Back in my film school, I saw a black and white film called Sult. The hero is hungry---famished would be a better word. And he is beginning to develop a mental illness due to the constant hunger. What finally happens is something you might be inspired to read about.

However his conversation with his shoes was absolutely surreal....i mean 'psychologically realistic" lest the genre-obsessed haul me over the coals. Only last night we learnt to distinguish the fine line between magic realism and psychological realism as so tersely pointed by J M Coetzee about Gabriel Garcia Marquez.

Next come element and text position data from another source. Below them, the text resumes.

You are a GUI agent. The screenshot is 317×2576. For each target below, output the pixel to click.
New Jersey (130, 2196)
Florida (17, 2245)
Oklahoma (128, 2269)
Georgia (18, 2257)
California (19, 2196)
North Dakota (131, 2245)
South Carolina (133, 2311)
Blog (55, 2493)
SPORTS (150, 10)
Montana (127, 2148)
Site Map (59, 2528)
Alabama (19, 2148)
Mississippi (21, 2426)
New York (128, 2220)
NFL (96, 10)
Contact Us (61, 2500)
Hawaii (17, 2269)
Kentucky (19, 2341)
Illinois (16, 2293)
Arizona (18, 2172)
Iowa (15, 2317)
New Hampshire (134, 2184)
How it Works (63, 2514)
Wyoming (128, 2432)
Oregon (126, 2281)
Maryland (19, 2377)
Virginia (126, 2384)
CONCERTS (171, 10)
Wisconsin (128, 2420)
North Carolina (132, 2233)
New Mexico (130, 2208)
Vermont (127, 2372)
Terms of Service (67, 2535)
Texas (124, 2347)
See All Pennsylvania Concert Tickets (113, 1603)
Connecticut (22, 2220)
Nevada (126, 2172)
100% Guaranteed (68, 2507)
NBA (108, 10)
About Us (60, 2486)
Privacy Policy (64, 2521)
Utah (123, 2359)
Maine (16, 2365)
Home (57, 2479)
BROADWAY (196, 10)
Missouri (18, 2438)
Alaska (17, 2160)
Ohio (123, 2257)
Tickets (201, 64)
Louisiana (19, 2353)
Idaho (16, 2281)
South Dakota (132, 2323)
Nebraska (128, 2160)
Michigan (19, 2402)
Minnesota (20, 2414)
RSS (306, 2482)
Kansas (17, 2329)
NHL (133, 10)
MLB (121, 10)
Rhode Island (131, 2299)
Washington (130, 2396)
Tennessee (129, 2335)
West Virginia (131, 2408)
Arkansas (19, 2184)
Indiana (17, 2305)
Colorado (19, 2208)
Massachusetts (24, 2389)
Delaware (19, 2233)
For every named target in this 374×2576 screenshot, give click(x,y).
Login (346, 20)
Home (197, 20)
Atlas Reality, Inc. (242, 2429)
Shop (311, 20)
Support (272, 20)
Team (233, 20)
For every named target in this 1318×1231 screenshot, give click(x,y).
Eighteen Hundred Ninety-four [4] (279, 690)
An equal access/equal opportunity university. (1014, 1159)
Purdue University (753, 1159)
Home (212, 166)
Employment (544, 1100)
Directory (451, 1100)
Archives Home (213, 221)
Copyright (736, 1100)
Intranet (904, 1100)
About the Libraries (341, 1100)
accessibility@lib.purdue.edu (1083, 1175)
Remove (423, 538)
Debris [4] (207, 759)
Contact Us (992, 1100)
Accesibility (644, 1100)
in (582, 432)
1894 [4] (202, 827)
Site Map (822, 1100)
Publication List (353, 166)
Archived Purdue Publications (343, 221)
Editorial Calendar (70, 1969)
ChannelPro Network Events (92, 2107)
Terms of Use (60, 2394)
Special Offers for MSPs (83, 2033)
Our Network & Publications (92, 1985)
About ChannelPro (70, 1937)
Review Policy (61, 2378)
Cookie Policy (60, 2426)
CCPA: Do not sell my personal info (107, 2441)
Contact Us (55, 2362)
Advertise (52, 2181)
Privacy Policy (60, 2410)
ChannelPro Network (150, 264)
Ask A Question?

So recalling the film, I thought I must sample something from Hamsun's treasure trove. I found a preview of the book- Hunger on which Sult was based. But that tiny morsel could scarce quell my hunger. So I picked up 'Great Stories By Nobel Prize Winners' in which there is a story by the Norwegian Nobel Laureate called The Call of Life.

It is so simple that it defies all expectations. Yet it's honesty leaves a mark. It is the story of a man wandering the streets at dusk when he sees a woman strolling about. First he thinks she must be like so many others- "creature of the night".

However it turns out that she has far more dignity than to simply accept the narrator's arm at a go. But she eventually relents and they end up in her house where she gets intimate with him. It is only later he notices that this young but ravaged woman of 23 or so has a corpse of an old man in a coffin in the drawing room.

Then suddenly the mist lifts and all becomes clear. Here's a widow, fresh and free, heaving a sigh of relief at the turn of the event.

I like such matter-of-fact stories. A story does not always have to end in high drama. It can sometimes be a slice of life and therefore its climax and resolution can only be about "moving on".

Wish I could lay my hands on Hunger and read it voraciously (pun intended).